For all these reasons, worrying is an activity we should try to keep to a minimum! But with everything going on in the world and in our personal lives, it’s virtually impossible not to worry. We are human, so we are usually going to have “something on our minds.” The idea is to figure out how to put our worrying to the best possible use. That starts with putting our worries in perspective by asking the following questions:
- Is this a life-or-death situation? Does it have the potential to harm you or someone you know? Are you or someone else currently in potential danger? If the answer to any of these questions is yes, seek support from someone you trust. Make a list of the people or services that can help ease your concerns surrounding this issue, and then contact them.

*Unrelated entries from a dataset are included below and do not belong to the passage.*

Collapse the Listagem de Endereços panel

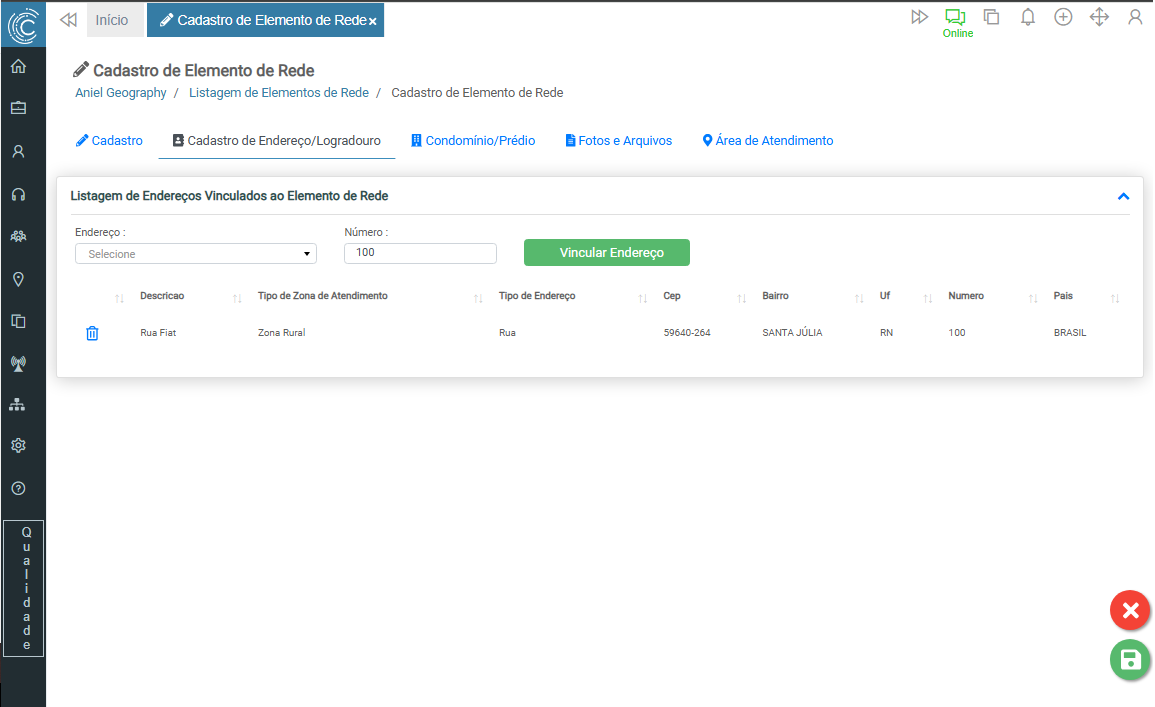pyautogui.click(x=1123, y=197)

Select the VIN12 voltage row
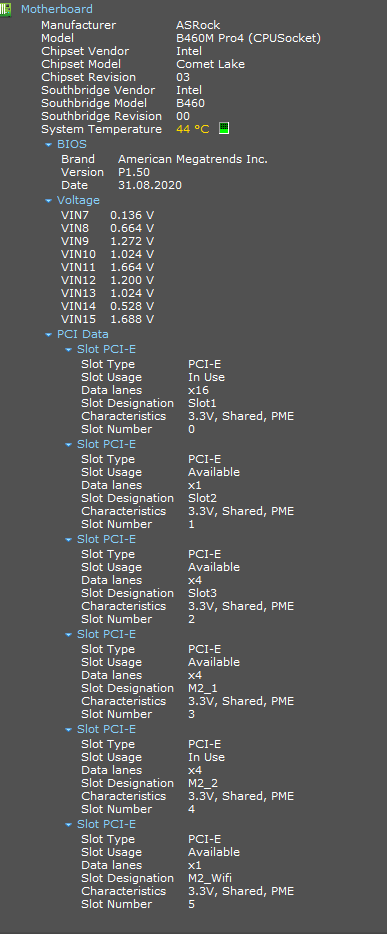pyautogui.click(x=107, y=280)
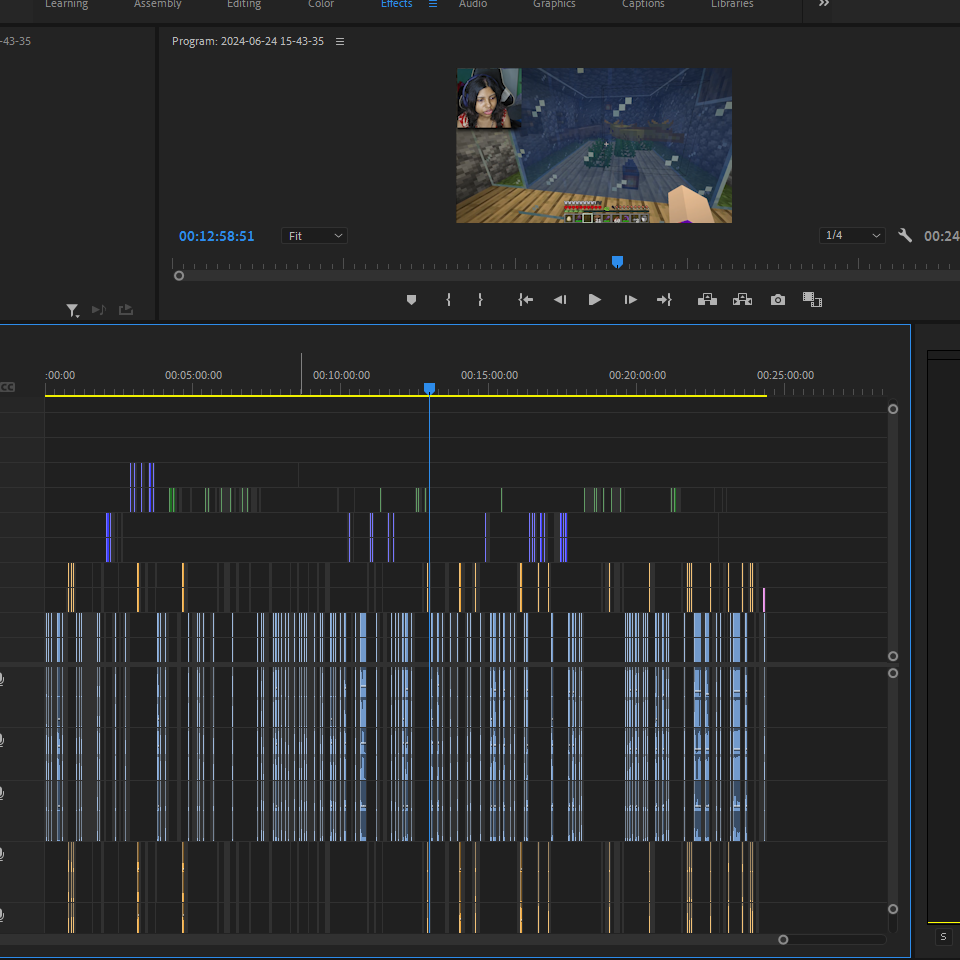Click the Lift edit icon
This screenshot has width=960, height=960.
pyautogui.click(x=707, y=299)
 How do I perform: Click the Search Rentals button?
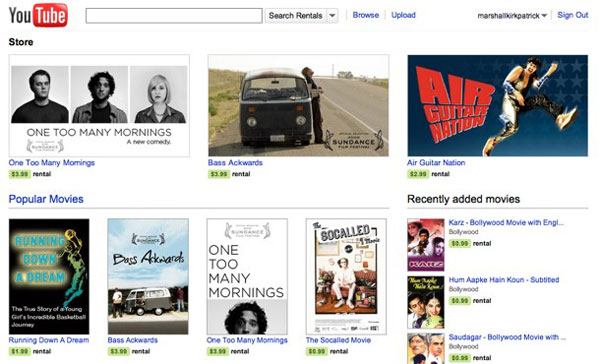[x=295, y=16]
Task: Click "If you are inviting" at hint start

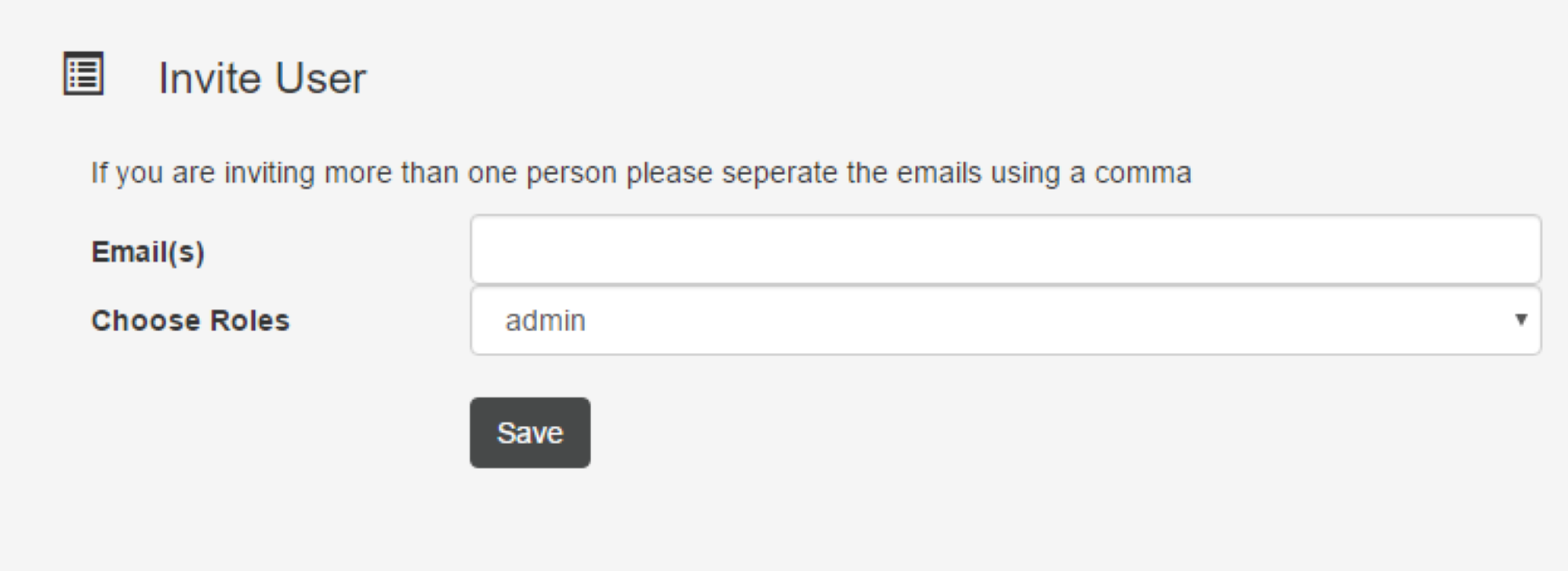Action: pos(203,173)
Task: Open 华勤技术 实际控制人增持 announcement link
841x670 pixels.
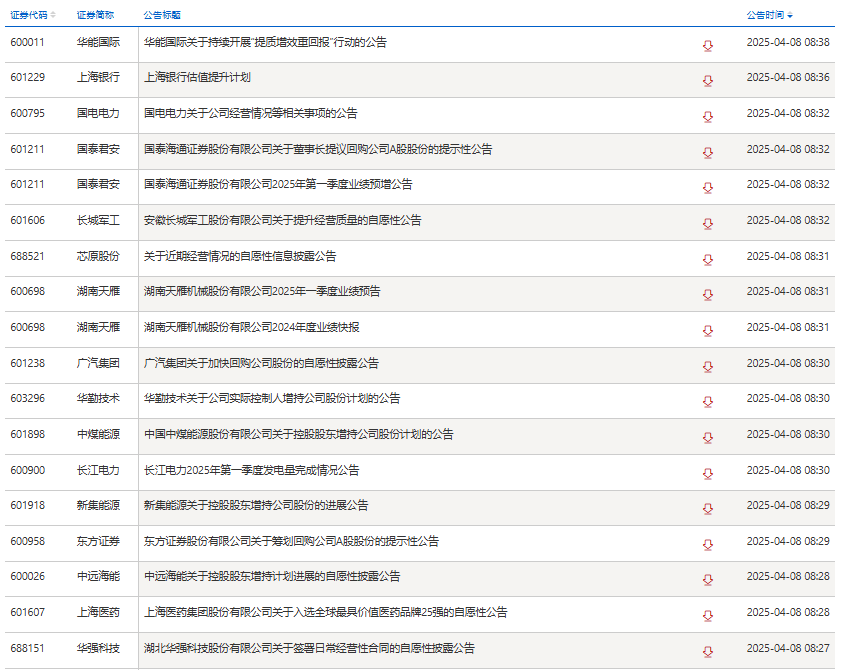Action: click(x=271, y=398)
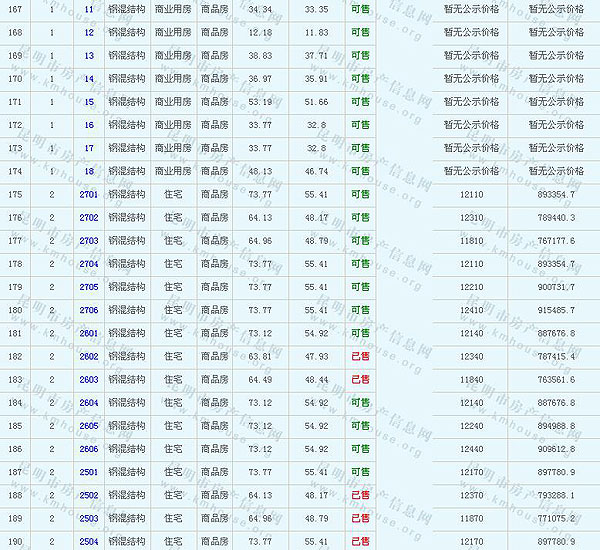Click room number 2606

(89, 449)
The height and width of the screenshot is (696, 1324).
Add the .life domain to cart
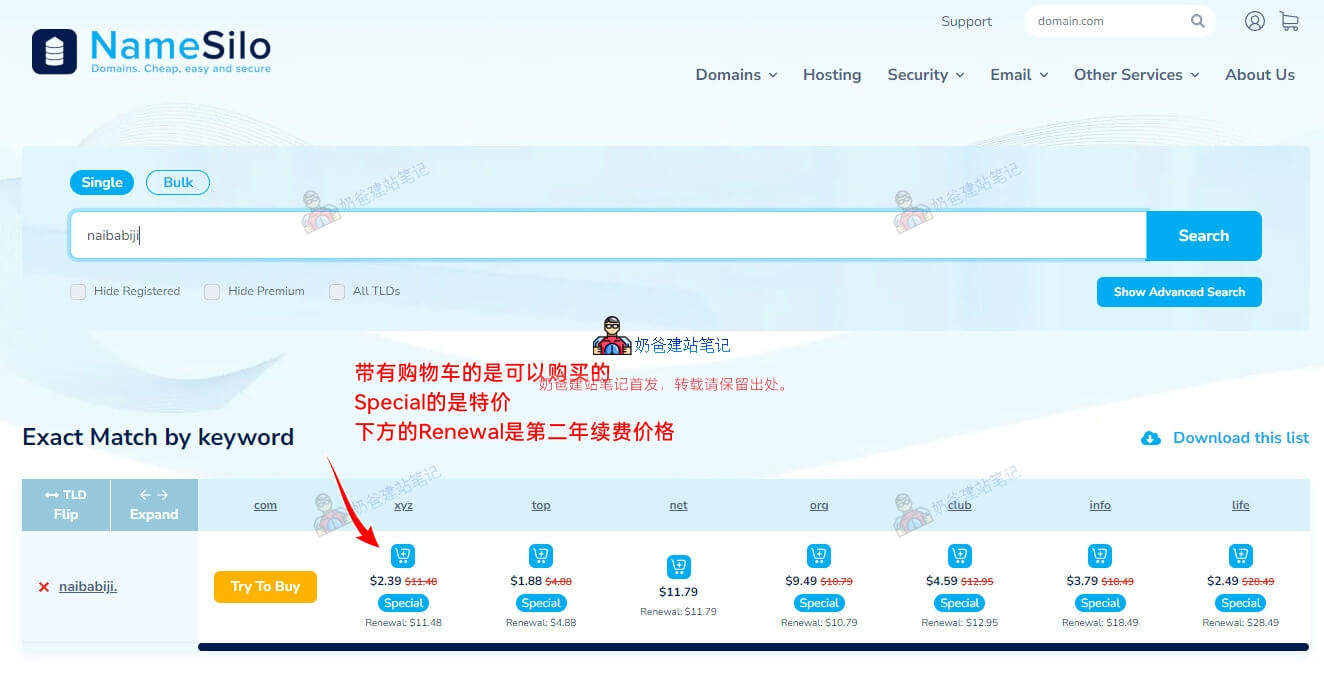[1240, 556]
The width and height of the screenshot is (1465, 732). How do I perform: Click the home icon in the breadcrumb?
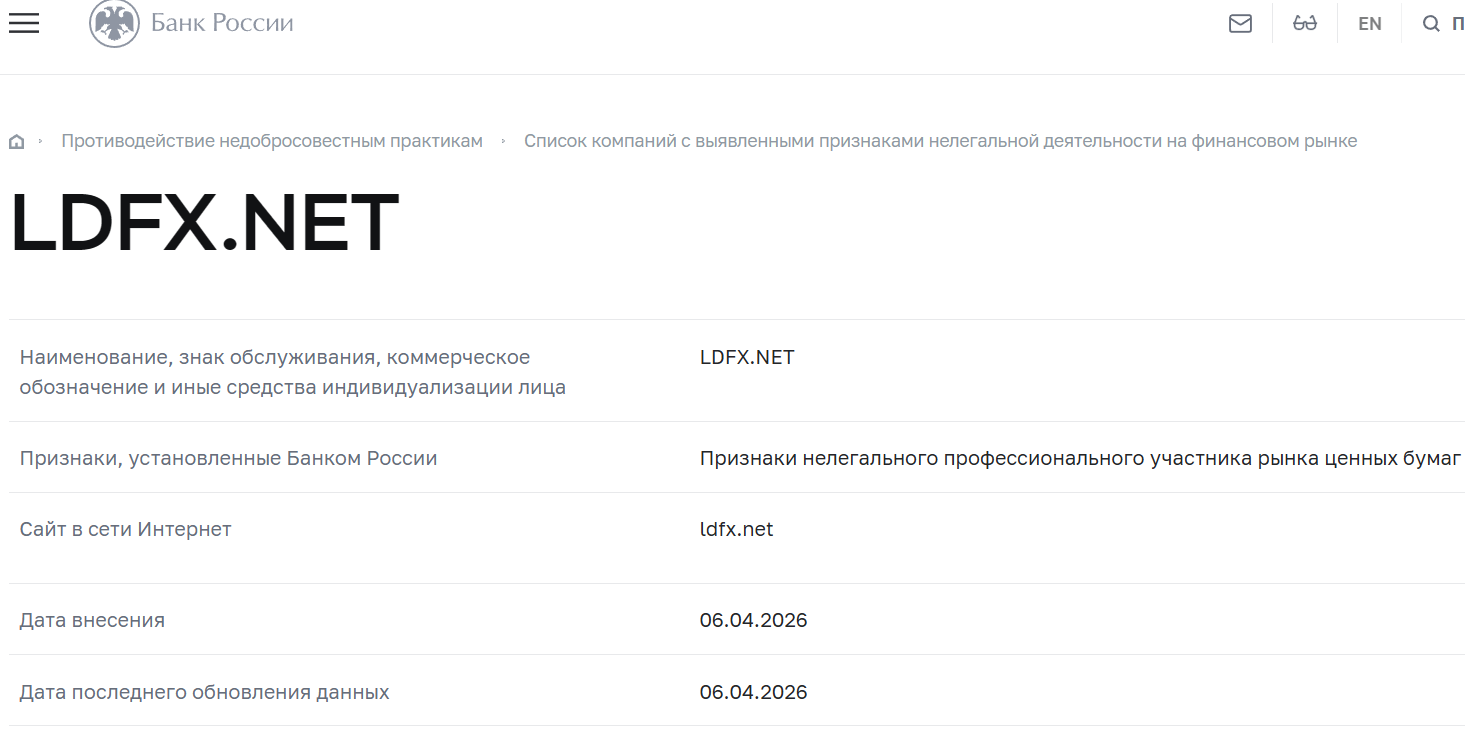pos(16,140)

- Can it change my life? If your worry doesn’t fall into the above category, that’s great news. This is certainly something to be grateful for. However, if it is a worry that has the potential to change your life in some way, that’s still a pretty big deal. This worry is actually a fear of the unknown. While we never know what the future holds, we can guess and make the potential outcomes not such a mystery to us. This turns worries into constructive thoughts. Try this activity:
- Make a list of all of the potential outcomes resulting from this change, including the best-case and worst-case scenarios. To make this fun, you can even include ridiculous things that could happen but probably won’t. When considering the worst-case scenario on your list, ask yourself how you might be able to use that particular outcome (if it happens) to make you a stronger, wiser person in the long run. When considering the best-case scenario, think about steps you can take to make that outcome more likely.
- Am I worried about someone else? Does your worry fall into the category of concern for someone else’s well-being—maybe your spouse, child, friend, or even a group of people? Of course, if you have the opportunity to support or assist the person or group by taking an action, seize the opportunity. However, if this isn’t possible, the next best thing you can do is send loving thoughts to the individual or group you are concerned for. Imagine that person or group in your mind’s eye feeling happy, content, and fulfilled. Imagine they have everything they want and need to thrive. I think you’ll agree that this is a better activity for your mind than ruminating about how helpless you feel!
- Am I still worried? Even when we take steps to put our worries in perspective, sometimes it seems as if our minds have a mind of their own. We might know that something is not a big deal or that worrying isn’t going to change anything, but we just can’t stop thinking about it. If that’s the case, stilling the mind through meditation can help. Watching the worrisome thoughts come and go without engaging them can help you find peace of mind. With continued practice, you might even discover that you are worrying less and seeing the actions you can take to reduce your worries more clearly!